Know for Quiz #4 on A&A chapters 3-6:



Correlation:

1. Be able to look at a scatterplot and

(a) distinguish between a strong and weak, positive and negative correlation.

(b) identify any outliers (outriders)

2. Know that Pearson's r measures linear association among quantitative variables (interval or ratio scales).



Factorial ANOVA:

1. Understand the differences between one-way and factorial ANOVA.

2. Be able to look at a graph and a table of means and tell

(a) if there is an interaction effect (are lines parallel?)

(b) if there are main effects (are marginal means different?)

(Of course, to see if any effects are significant, you need to run the ANOVA in SPSS.)



Chi-square:

1. Understand the basic logic of the chi-square: You have categorical data-counts of people/events/objects that fall into different categories. You are comparing observed frequencies (how many people in each category for your sample) with the frequencies that would be expected under the null hypothesis.

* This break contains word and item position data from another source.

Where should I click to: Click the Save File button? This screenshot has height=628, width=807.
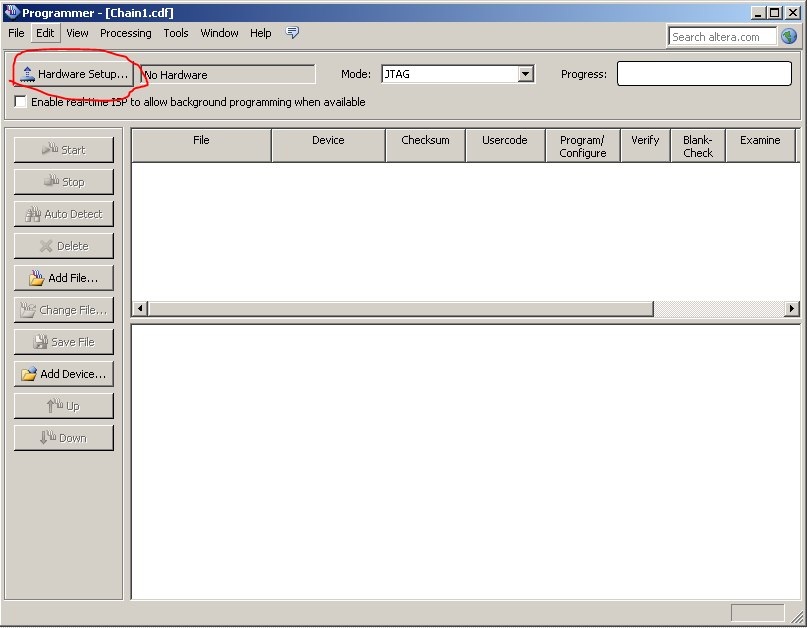pyautogui.click(x=64, y=342)
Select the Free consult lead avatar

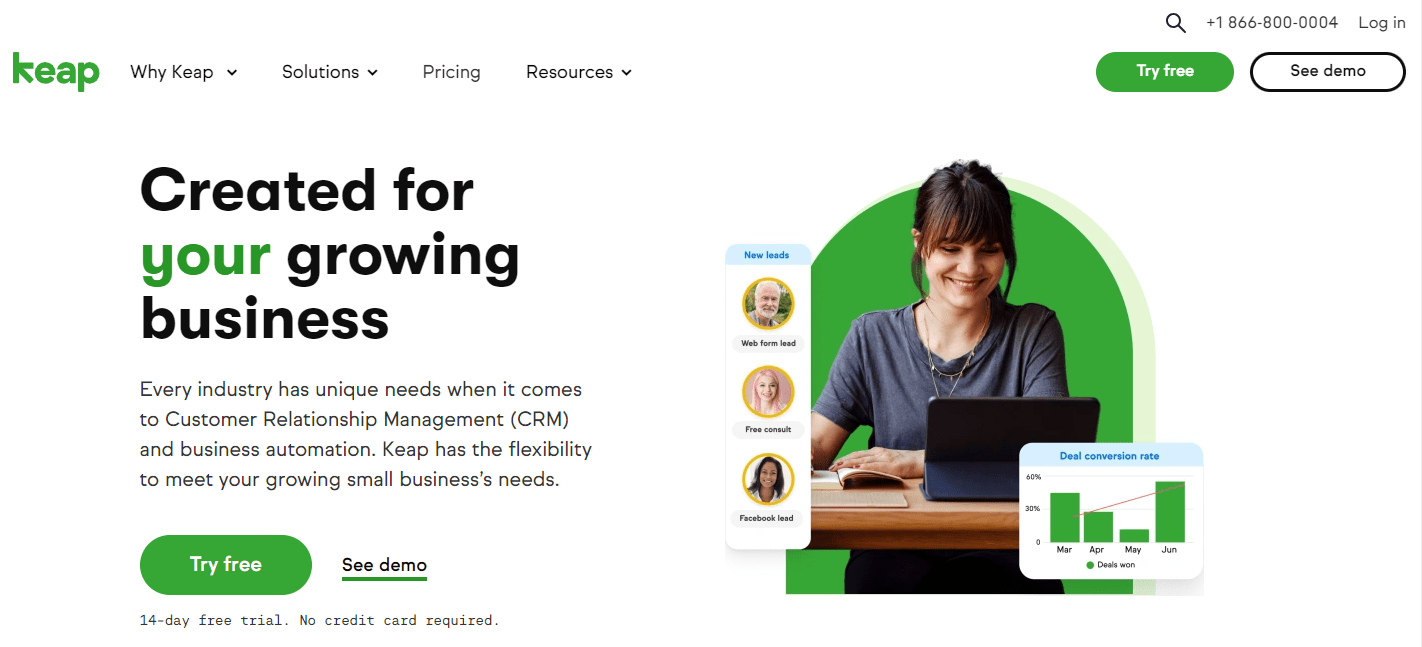pos(768,391)
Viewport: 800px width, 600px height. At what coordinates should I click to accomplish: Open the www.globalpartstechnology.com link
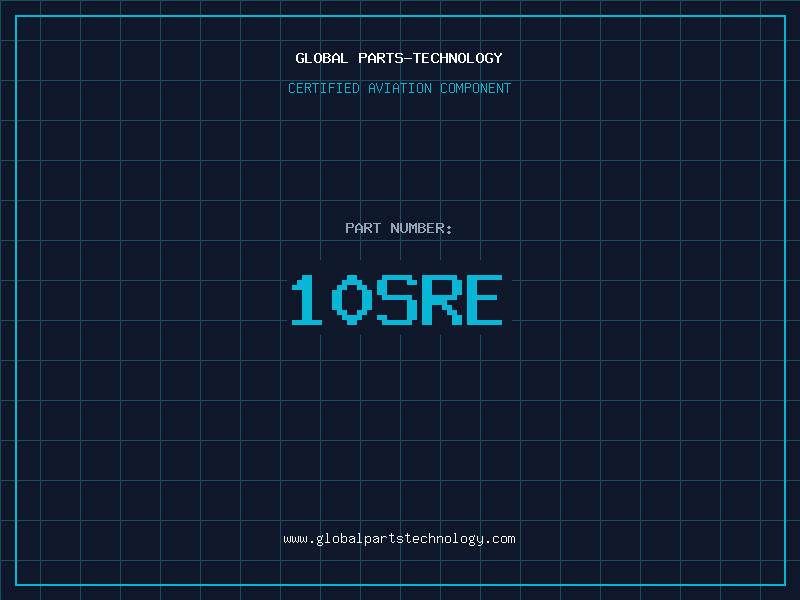[399, 539]
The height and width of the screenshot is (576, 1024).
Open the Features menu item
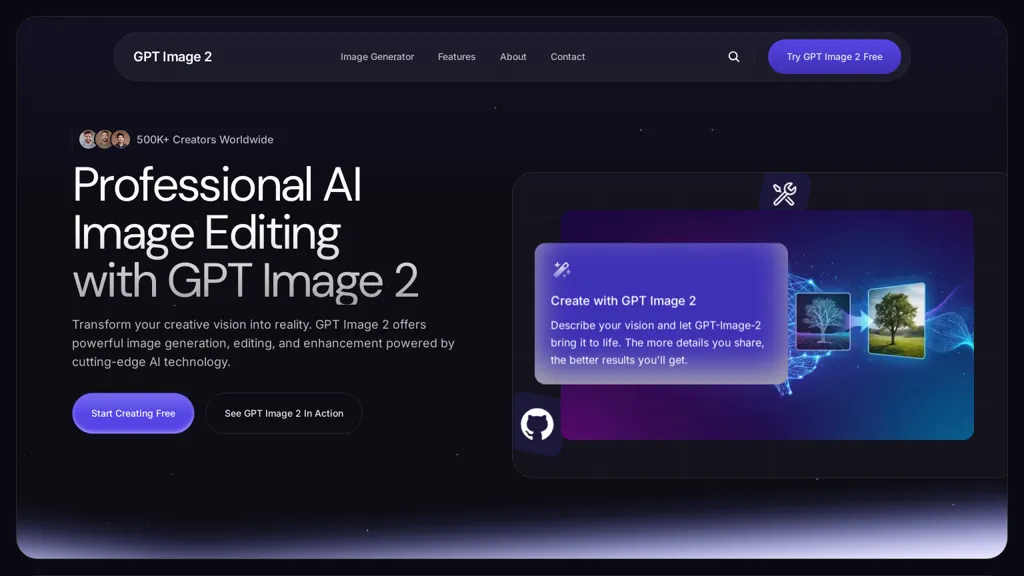click(x=456, y=57)
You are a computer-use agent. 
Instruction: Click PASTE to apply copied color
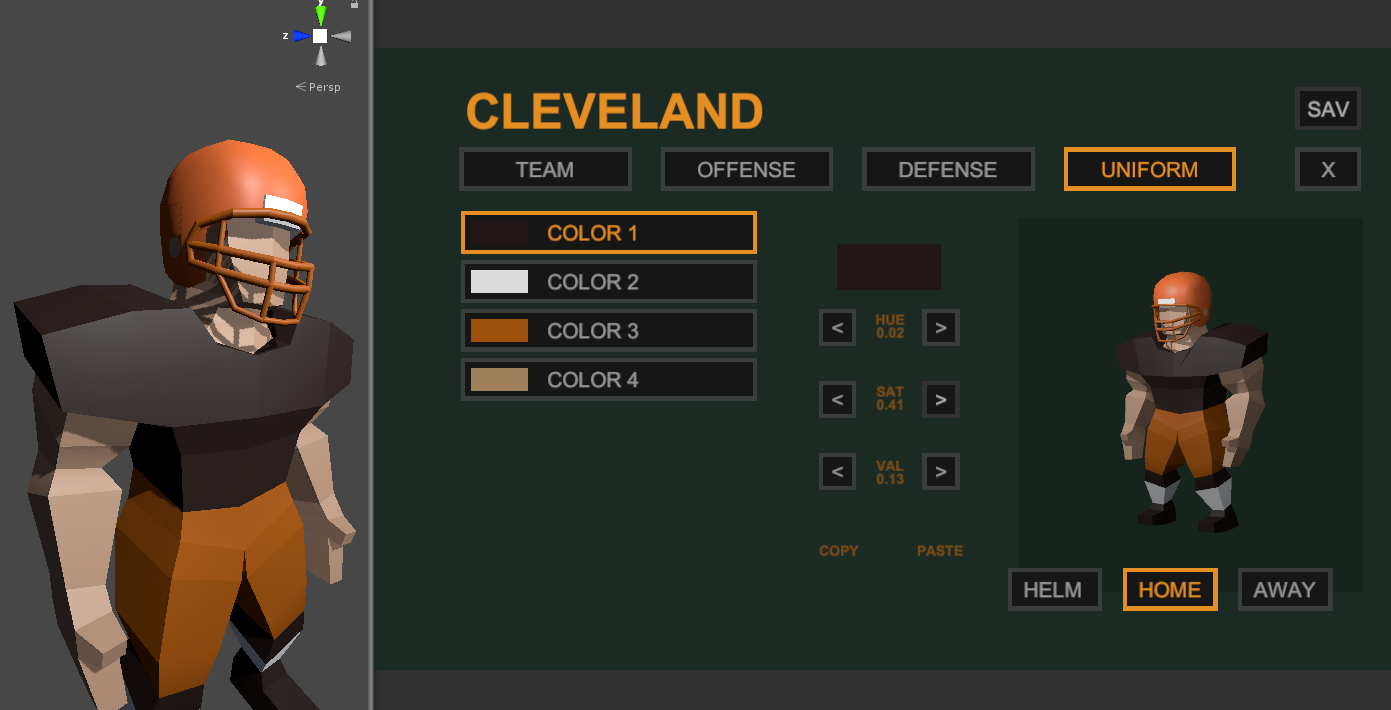click(x=940, y=551)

2. Like the F ratio, the chi-square is always positive. Like the F distribution, the chi-square distribution is positively skewed (skewed to the right). Unlike the F distribution, the expected value if Ho is true is close to 0 (not close to 1)

3. Know that there are three types of chi-squares (two goodness of fit-"equal proportions" and "compare," plus chi-square for independence. The differences in the three are basically

(a) they address different questions

(b) you go through different steps to generate the expected frequencies

(c) there's a different formula for df for GF (C-1 for both kinds) and independence (C-1)(R-1)

4. Know the restrictions: Independent observations, expected frequencies of at least 5 for each cell.

NOTE: Both Factorial ANOVA and Chi-square involve tables with numbers in them. What's different is that for Factorial ANOVA, the numbers in the cells are MEANS of quantitative variables. For Chi-square, what's in the boxes is FREQUENCY COUNTS (either observed or expected).